Talking about the future, what are your plans for the rest of fall and winter as far as touring, producing, projects?
Greg: In December we’re doing Australia for the first time, so we’re really excited. We’ll do The BPM Festival, with our label party, Dirtybird’s party, and Winter Music Conference in Miami.
Voitek: We’re starting to focus a lot on the label, Pets Recordings. We’re going to keep working for only three labels: ours, Get Physical and Dirtybird. These are our three most important platforms. We want to definitely do more label parties with our friends, and maybe play longer sets in some clubs.
Check out this interview with some of the Dirtybird crew by Pioneer’s DJsounds at the Dirtybird BBQ in London earlier this year.
How is Pets Recordings developing, and who are some emerging artists we should look into?
Voitek: We just recently signed new artists like Squarehead and Trikk. The label is mostly like a mixture of deep house and the UK sound. This is what I’ve noticed when we get demos or someone sends us music – it’s a really weird mixture. We never wanted our label to have a certain sound, but actually people started to notice one.
Right now we’re doing a compilation for next year so we’re collecting tracks, and we just signed a few cool artists.

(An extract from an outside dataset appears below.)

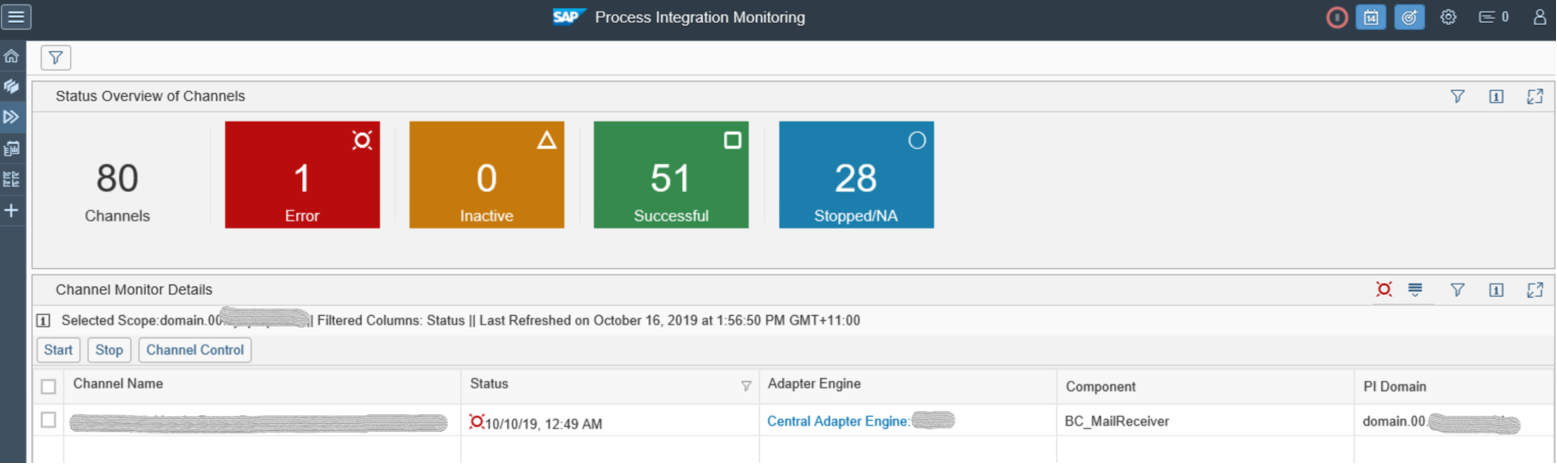Viewport: 1557px width, 471px height.
Task: Open the message notifications counter
Action: click(x=1494, y=17)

Greg: We’re really happy about the Uffe release. The next EP is going to be Rachel with a Kink remix. The music video is already made. And next year Pets Recording is definitely releasing an album, though we don’t know yet by whom.
Voitek: We’re doing an album as well with Dirtybird. Before the interview we were on the phone with Von Stroke and we were discussing next year. It looks like we’ll be playing a lot of Dirtybird parties next year, as well as Pets parties and some Get Physical ones. I think working in teams is much better. We want to focus on team gigs instead if single gigs. Of course single gigs are always cool because they establish you as a single act.
What’s better about the family act?
Greg: It’s much more fun! Last time we played in Ibiza and Space and after the gig we had to do a photo shoot with all the guys from Dirtybird. We were there until like 12 pm and it was so much fun.
You told me that Von Stroke just called you guys out of the blue? That’s how you guys got started with Dirtybird?
Voitek: Yeah, I think he just liked our music.
How does it feel to get so much praise for your work from big artists like Von Stroke?
Voitek: We were running around the room, jumping. We were like kids getting a PlayStation.
Greg: We still get excited about a lot of things. It’s a lot of fun for us.
Voitek: We just finished our Body Language compilation and it’s also like another chapter in our life. We’ve been thinking of doing a compilation for a couple of years so we put a lot of tracks that we really like, and we asked a lot of friends who did exclusive tracks for us.
Preview this remix the guys did for Soul Clap featured on their Body Language compilation.
We’re also working on an audiovisual project as well, but it would be more like in a gallery instead of a club environment.
Awesome! How did that come about?
Voitek: It’s in its very early stages, but it’ll be some sort of mixture 3D mapping, music and music videos.
Greg: That’s the thing about the label. We don’t want to only focus on music. The first idea was to promote Polish artists, but working not only with musicians but also with video artists or photographers, or even independent clothing brands. We want to connect everything with the label.